• Data for this task:
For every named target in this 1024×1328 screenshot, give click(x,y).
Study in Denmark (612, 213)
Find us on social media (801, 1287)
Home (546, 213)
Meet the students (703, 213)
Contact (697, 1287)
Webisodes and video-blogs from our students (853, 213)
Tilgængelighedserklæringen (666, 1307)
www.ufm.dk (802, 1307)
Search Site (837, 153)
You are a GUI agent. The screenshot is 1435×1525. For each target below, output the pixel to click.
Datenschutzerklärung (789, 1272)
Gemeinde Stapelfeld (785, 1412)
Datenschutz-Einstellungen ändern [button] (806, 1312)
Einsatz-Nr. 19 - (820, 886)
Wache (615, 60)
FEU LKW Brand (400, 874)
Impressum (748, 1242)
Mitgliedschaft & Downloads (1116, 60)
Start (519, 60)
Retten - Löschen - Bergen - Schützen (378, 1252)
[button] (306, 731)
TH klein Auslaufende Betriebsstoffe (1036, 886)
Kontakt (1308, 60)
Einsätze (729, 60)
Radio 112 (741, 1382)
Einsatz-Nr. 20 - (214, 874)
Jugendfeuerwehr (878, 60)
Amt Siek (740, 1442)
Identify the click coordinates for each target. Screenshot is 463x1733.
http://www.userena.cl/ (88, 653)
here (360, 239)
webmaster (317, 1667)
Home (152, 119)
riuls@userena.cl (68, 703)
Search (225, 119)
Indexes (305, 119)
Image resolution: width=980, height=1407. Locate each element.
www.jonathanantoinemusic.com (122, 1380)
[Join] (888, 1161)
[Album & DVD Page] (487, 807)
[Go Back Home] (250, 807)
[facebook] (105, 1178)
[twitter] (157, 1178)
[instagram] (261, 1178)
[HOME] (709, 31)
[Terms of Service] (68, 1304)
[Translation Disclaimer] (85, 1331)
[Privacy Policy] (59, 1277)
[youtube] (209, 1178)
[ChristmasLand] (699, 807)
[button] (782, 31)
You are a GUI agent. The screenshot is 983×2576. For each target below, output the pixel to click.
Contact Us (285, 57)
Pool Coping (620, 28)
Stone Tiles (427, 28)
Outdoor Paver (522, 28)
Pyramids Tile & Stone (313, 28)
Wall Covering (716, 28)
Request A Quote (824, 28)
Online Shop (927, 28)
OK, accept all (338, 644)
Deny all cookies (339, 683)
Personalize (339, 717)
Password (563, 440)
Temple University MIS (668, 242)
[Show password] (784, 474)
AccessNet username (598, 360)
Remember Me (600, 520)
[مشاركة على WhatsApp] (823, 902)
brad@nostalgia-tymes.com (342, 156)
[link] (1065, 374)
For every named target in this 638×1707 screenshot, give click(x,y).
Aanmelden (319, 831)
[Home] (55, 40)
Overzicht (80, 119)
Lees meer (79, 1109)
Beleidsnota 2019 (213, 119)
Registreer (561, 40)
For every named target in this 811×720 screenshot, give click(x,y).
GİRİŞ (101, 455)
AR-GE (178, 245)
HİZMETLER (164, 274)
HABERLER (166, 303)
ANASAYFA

• Work required:
Return all of the records above word for word, keeping their original order.

• Answer to the task:
For every named target in this 1024×1328 screenshot, give click(x,y).
Study in Denmark (612, 213)
Find us on social media (801, 1287)
Home (546, 213)
Meet the students (703, 213)
Contact (697, 1287)
Webisodes and video-blogs from our students (853, 213)
Tilgængelighedserklæringen (666, 1307)
www.ufm.dk (802, 1307)
Search Site (837, 153)
You are a GUI agent. The screenshot is 1435×1525. For each target below, output the pixel to click.
Datenschutzerklärung (789, 1272)
Gemeinde Stapelfeld (785, 1412)
Datenschutz-Einstellungen ändern [button] (806, 1312)
Einsatz-Nr. 19 - (820, 886)
Wache (615, 60)
FEU LKW Brand (400, 874)
Impressum (748, 1242)
Mitgliedschaft & Downloads (1116, 60)
Start (519, 60)
Retten - Löschen - Bergen - Schützen (378, 1252)
[button] (306, 731)
TH klein Auslaufende Betriebsstoffe (1036, 886)
Kontakt (1308, 60)
Einsätze (729, 60)
Radio 112 (741, 1382)
Einsatz-Nr. 20 - (214, 874)
Jugendfeuerwehr (878, 60)
Amt Siek (740, 1442)
Identify the click coordinates for each target. Screenshot is 463x1733.
http://www.userena.cl/ (88, 653)
here (360, 239)
webmaster (317, 1667)
Home (152, 119)
riuls@userena.cl (68, 703)
Search (225, 119)
Indexes (305, 119)
Image resolution: width=980, height=1407. Locate each element.
www.jonathanantoinemusic.com (122, 1380)
[Join] (888, 1161)
[Album & DVD Page] (487, 807)
[Go Back Home] (250, 807)
[facebook] (105, 1178)
[twitter] (157, 1178)
[instagram] (261, 1178)
[HOME] (709, 31)
[Terms of Service] (68, 1304)
[Translation Disclaimer] (85, 1331)
[Privacy Policy] (59, 1277)
[youtube] (209, 1178)
[ChristmasLand] (699, 807)
[button] (782, 31)
You are a GUI agent. The screenshot is 983×2576. For each target below, output the pixel to click.
Contact Us (285, 57)
Pool Coping (620, 28)
Stone Tiles (427, 28)
Outdoor Paver (522, 28)
Pyramids Tile & Stone (313, 28)
Wall Covering (716, 28)
Request A Quote (824, 28)
Online Shop (927, 28)
OK, accept all (338, 644)
Deny all cookies (339, 683)
Personalize (339, 717)
Password (563, 440)
Temple University MIS (668, 242)
[Show password] (784, 474)
AccessNet username (598, 360)
Remember Me (600, 520)
[مشاركة على WhatsApp] (823, 902)
brad@nostalgia-tymes.com (342, 156)
[link] (1065, 374)
For every named target in this 638×1707 screenshot, give click(x,y).
Aanmelden (319, 831)
[Home] (55, 40)
Overzicht (80, 119)
Lees meer (79, 1109)
Beleidsnota 2019 (213, 119)
Registreer (561, 40)
For every named target in this 811×720 screenshot, give click(x,y).
GİRİŞ (101, 455)
AR-GE (178, 245)
HİZMETLER (164, 274)
HABERLER (166, 303)
ANASAYFA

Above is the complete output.